When can I deduct an expense & when does it need to be depreciated?
This is a very common accounting question most people have when they are making purchases for their business. The type of purchase will determine how you accurately record the transaction.
- Current expenses
Generally, accounting for current expenses are considered everyday costs of keeping your business going. Expenses such as the rent, insurance and electricity bills. Rules for deducting current expenses are fairly straightforward; you subtract the amounts spent from your business’s gross income in the year the expenses were incurred. Expenses that don’t have a useful life of more than a year can normally be deducted in the current year. For example things like pens, paper and staples would be deductible in the year purchased.

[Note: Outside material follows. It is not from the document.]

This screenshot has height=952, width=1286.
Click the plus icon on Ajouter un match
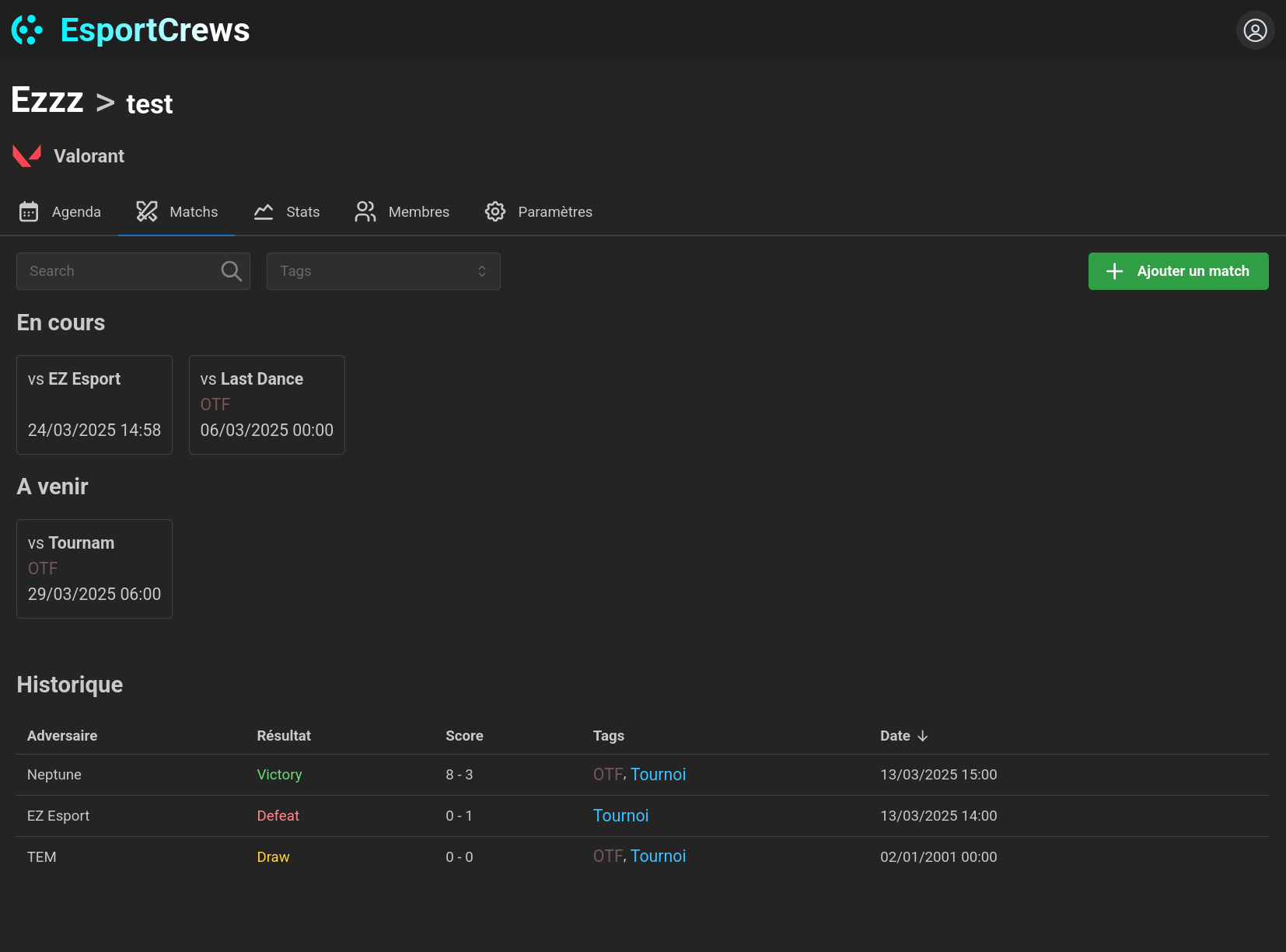(x=1114, y=270)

Business expenditures, such as the cost of equipment, land, and vehicles to name a few, cannot be deducted in the same way as current expenses. Asset purchases, since they are expected to generate revenue in future years, are treated as investments in your business. These must be deducted over a number of years, or capitalized, as specified in the tax code (with one important exception — Section 179 – see below). This, in theory, allows accounting for the business to reflect more accurately for its profitability from year to year. General rule to follow, if an item has a useful life of one year or longer, it must be capitalized.
- Section 179 deduction
The long-term write-off rules, found in IRC Section 179, can be very beneficial on a tax return. A small business can write-off in one year most types of its capital expenditures. The maximum in one year is a total of $500,000. This is subject to a phase-out after you reach $2,000,000 or more of eligible Section 179 expenditures. Some assets don’t qualify for this deduction: real estate, inventory bought for resale, and property bought from a close relative. It’s almost always a good idea to take full advantage of Section 179 when you can, unless your business doesn’t have enough income to offset the deduction.
Also, knowing if you need to capitalize a purchase or you can write it off is important for tax planning. Accounting accurately for year end can help reduce your tax debt and save you money.